Version 1.0 (December 2020)
Idea Triage is a quick exercise that allows participants to self-select into a group with a shared interest to work on, instead of being assigned a group at random or based on other factors. We find it helps get people engaged early in the workshop as they find their tribe.
Why use it?
The tool doesn’t take much time, and it’s easy to use. It also gives agency to participants and works as a nice bridge from ice breakers to topic-specific exercises.
Who is it for?
Facilitators and teachers are obvious targets, but it could be useful for anyone who’s leading an event where several people need to be put into groups, and there’s time to have them self-select into topics of interest.
How long does it take?
A quick version can be done in 10-15 minutes. This typically can work for smaller groups (20-25 participants), especially if they’re generally comfortable with a bit of ambiguity and engaging in a workshop setting. Longer versions with more participants and/or the pitching option for Step 3 can take 30 minutes or more.
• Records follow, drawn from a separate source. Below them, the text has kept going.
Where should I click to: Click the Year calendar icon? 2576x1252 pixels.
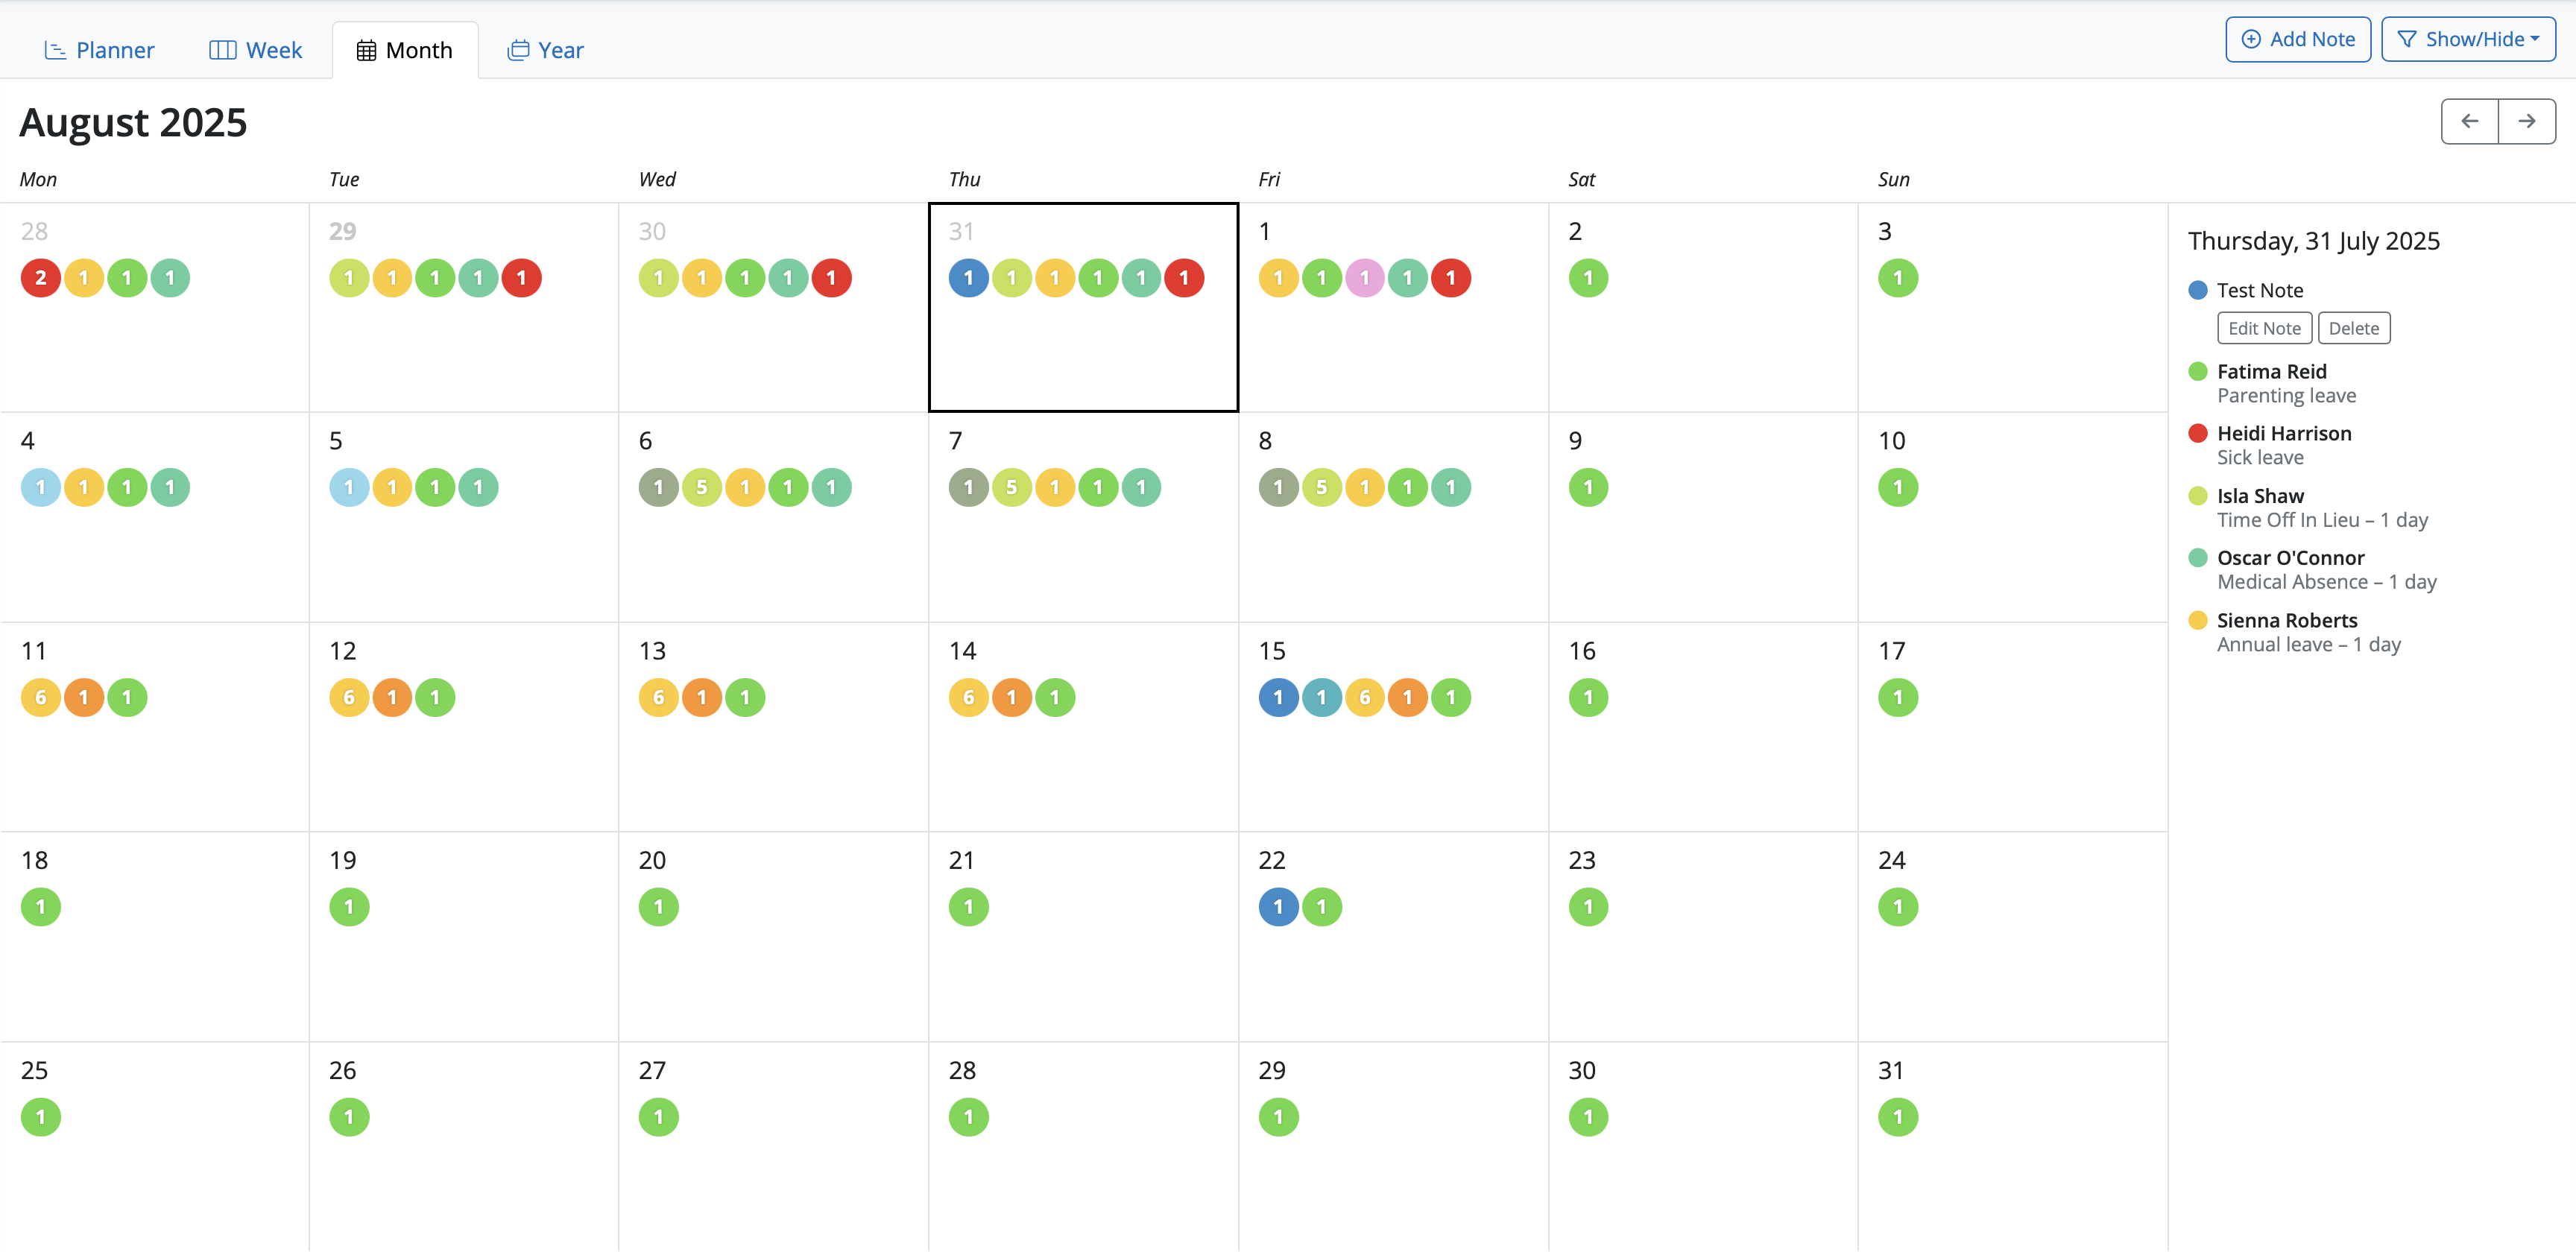pyautogui.click(x=518, y=50)

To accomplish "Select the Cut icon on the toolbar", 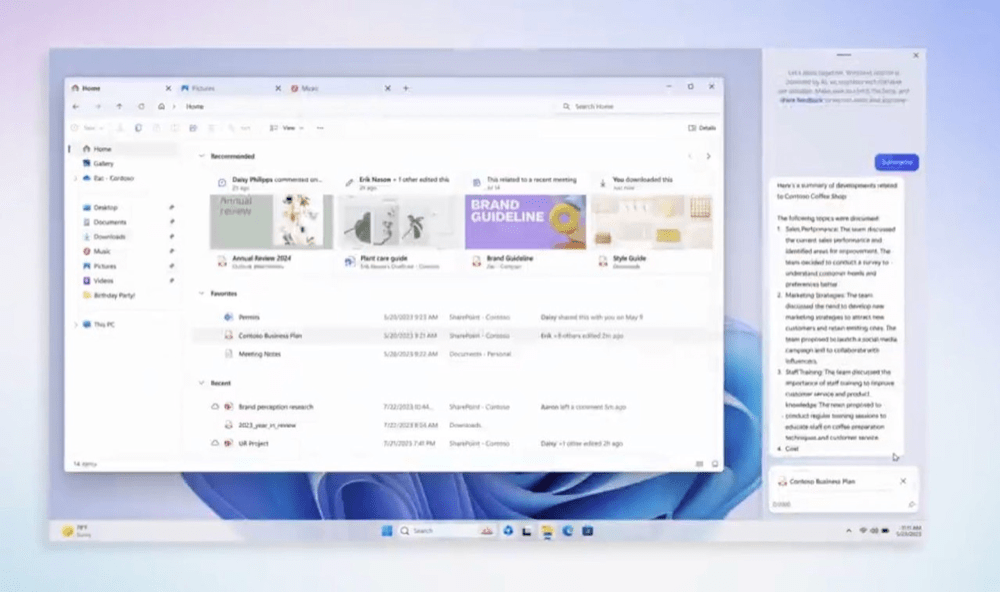I will [x=121, y=128].
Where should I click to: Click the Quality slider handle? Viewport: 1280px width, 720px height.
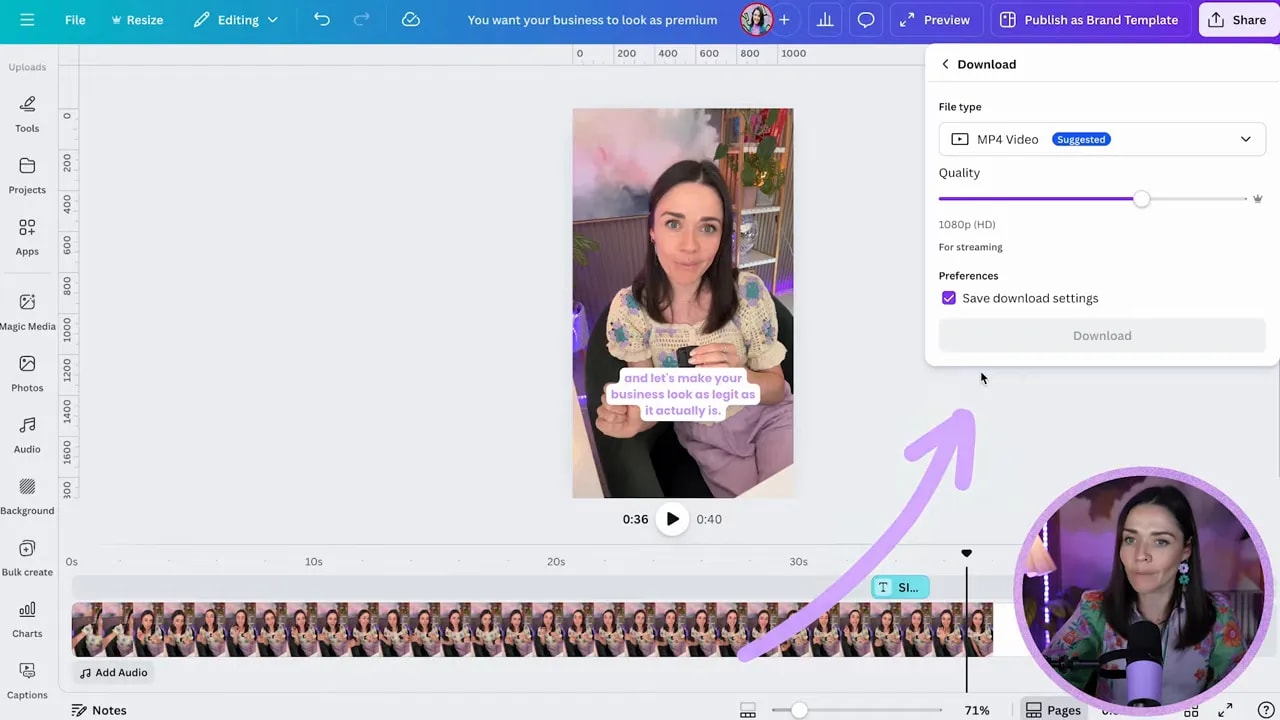(x=1141, y=199)
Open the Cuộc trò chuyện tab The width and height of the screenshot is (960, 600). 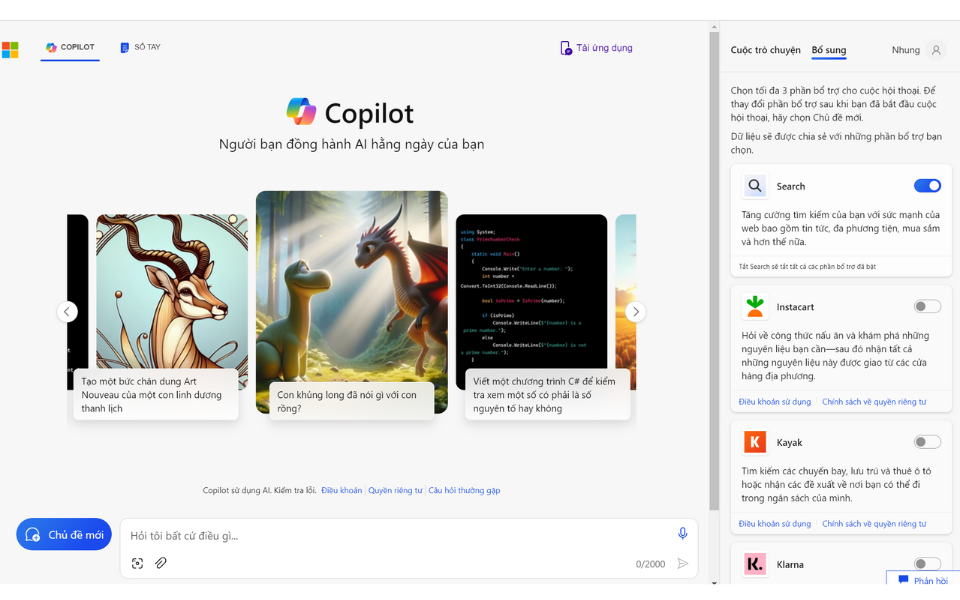click(765, 50)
How many people is it for?
It’s typically used for workshops with 20-40 participants, but has been used with larger groups. (Larger groups tend to take more time to get through the process of idea sorting and selecting.)
What materials do you need?
For in-person events, post-its are necessary as a mobile mode of conveying ideas. Pencils, pens, or markers are also needed. Aside from that, a whiteboard, chalkboard, flip board, or open wall space that’s large enough to handle a few ideas from each participant, with space to move them around, is all that you need.
You can upload our template in an online whiteboard program and interact directly with it for online events.
What does the facilitator need to know or be able to do?
No particular skills are needed to facilitate this tool. The most important thing to do is think through how you’ll do Step 3 (Find Your Tribe), as this step can be handled in various ways. If time is tight, we typically call out each of the idea groups in turn and ask participants to do a show of hands for the ones they’re potentially interested in. Depending on how that turns out, you may have people quickly self-select into groups and be ready for the next activity, or you may need to either spend time with groups/individuals that are unsure or just give them time and space to work through it.
Chris Oestereich developed the Idea Triage tool for the Circular Design Lab and Linear to Circular.